Synopsis of Printmaking
Method of printing in which ink is forced into incised lines or recession on a plate, the surface is wiped clean, dampened paper placed on top, and paper and plate run through an etching press to transfer the ink to the paper. This encompasses etching, engraving, aquatints et al.
This process involves scratching lines into the plate with a sharp needle made of hard steel or diamond-point needles. This burrows out the metal and leaves a line, which will hold ink when the plate is wiped. This gives you a rich, rough line that has soft edges (unlike etching which gives you a sharply defined line).
An intaglio method in which lines are incised in a metal plate by acid. The surface is covered with an acid-resistant hard ground made of asphaltum, beeswax, rosin, and solvent. The plate is scratched to expose the lines to the acid.
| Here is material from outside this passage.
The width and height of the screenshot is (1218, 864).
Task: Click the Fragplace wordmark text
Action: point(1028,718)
The longer the plate is exposed to acid the deeper the bite (line), and of course the darker the value.
An intaglio method on zinc or copper plates in which tones are obtained by powdered rosin. Powdered rosin is obtained on the plate in tiny particles and adheres to the plate by heating. The acid bites the open areas around these particles, creating uniform pitting in the plate. This can be done in various stages or depths (the deeper the bite, the darker the tonal values are).
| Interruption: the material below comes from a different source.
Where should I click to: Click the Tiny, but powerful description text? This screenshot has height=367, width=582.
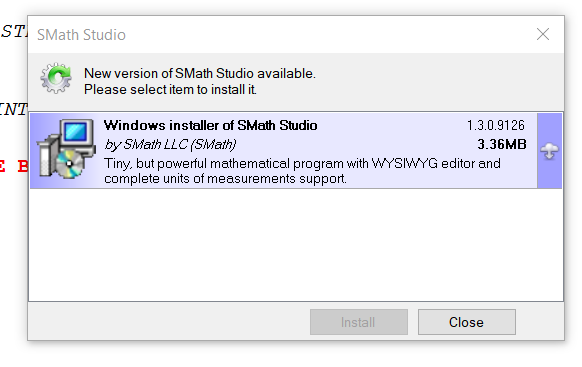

A printing process based on the unmixability of water and grease; usually done on limestone or grained metal, and also aluminum plates. The image is drawn on a plate or stone with a greasy litho crayon or ink (tusche). After the drawing is complete you etch with a mixture of gum Arabic mixed with a small amount of nitric acid. (This is different than metal etching). This sets the composition/design that was drawn on the stone/plate. You then take turpentine and wash the stone/plate and all aspects of the composition/design disappears, but it is locked in there by the grease. It's the ungreasy area that retains the water and rejects the printing ink. The greasy part attracts the ink, and then the image reappears. It is now ready for proofing on a dampened rag paper and run through the printing press. This is to me the most difficult of all the printmaking processes.
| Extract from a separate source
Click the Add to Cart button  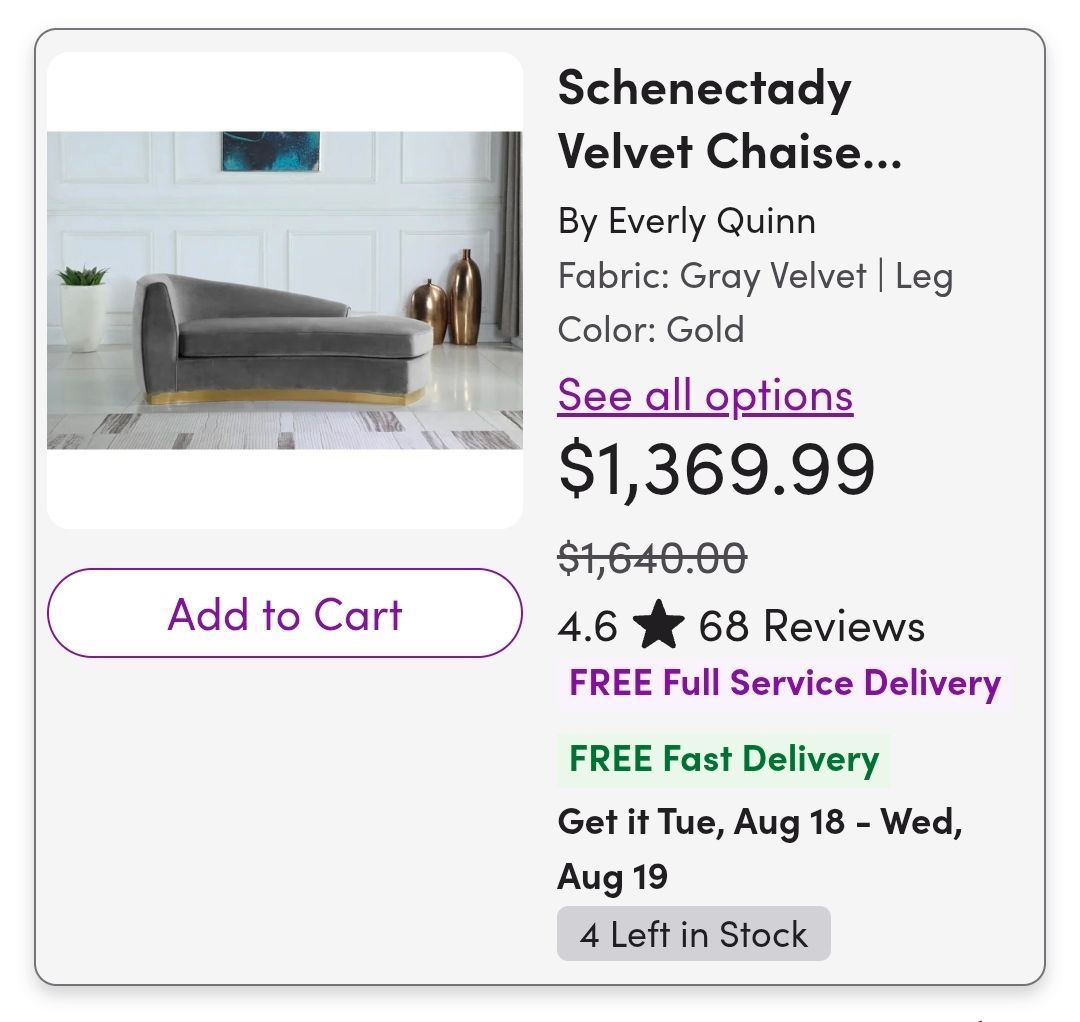284,613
Smoothly surfaced limestone that receives the greasy ink that makes up a lithograph image.
A plank of hard wood that is gouged, cut, or indented to make an image. The gouged part does not print and shows as white on the paper, while the part left as surface reveals the image (i.e., relief image). The ink stays on the surface and prints the image. This is usually done by hand pressing, with a pressing instrument of your choice, rather then putting it through a press. Some artists have also used plexi-glass and masonite board.
Is done similarly as in woodcut, except you use linoleum or a similar product. This is easier than wood because it is soft and the physical strength isn't necessary to gouge into.
Monotype or Monoprint
This is one print, there are no series, only an edition of one. This is a printed painting or printed drawing. One can paint on the different surfaces like metal, plastic, and glass, and then the piece can be printed either by rubbing or through an etching press. The paper has to be dampened with this method as well.
Serigraphs or Silk Screen
This is a sophisticated stenciling process using fine-mesh silk as the screen that is mounted onto a wooden frame. The open mesh (silk) allows the paint to come through while the stencil blocks the paint from passing through. There are many steps to this method, i.e., if you have 15 colors then you have 15 runs (each) of the series. Each piece is placed on a wire rack to dry before the next run can take place; so this is very time consuming.
These definitions are very brief and do not in any way touch the surface for the process of Printmaking; which can be and is very physical and very time-consuming as well. This synopsis is to give the viewer an idea of how much time and effort is involved in printmaking, and how each print is an original piece of art. Unless you are a collector of fine art/original prints, it is hard to understand how undervalued these pieces truly are and how these originals pieces of fine art get confused with poster series or giclees or other processes where series are done and signed (these are "copies" of an original piece of art), and not original hand-pulled fine art as mentioned above in all the processes of Printmaking).
An Important Point to Remember - In the printmaking process all series are original hand-pulled prints; for example if you want to pull 15 prints, then you will have 1/15, 2/15 etc. Monoprints and Monotypes are the only process where you get one of one (1/1) (mono means one of a kind). However, some artists have made "Ghost" prints of a plate, but that too, is one of one because it is the "ghost" print.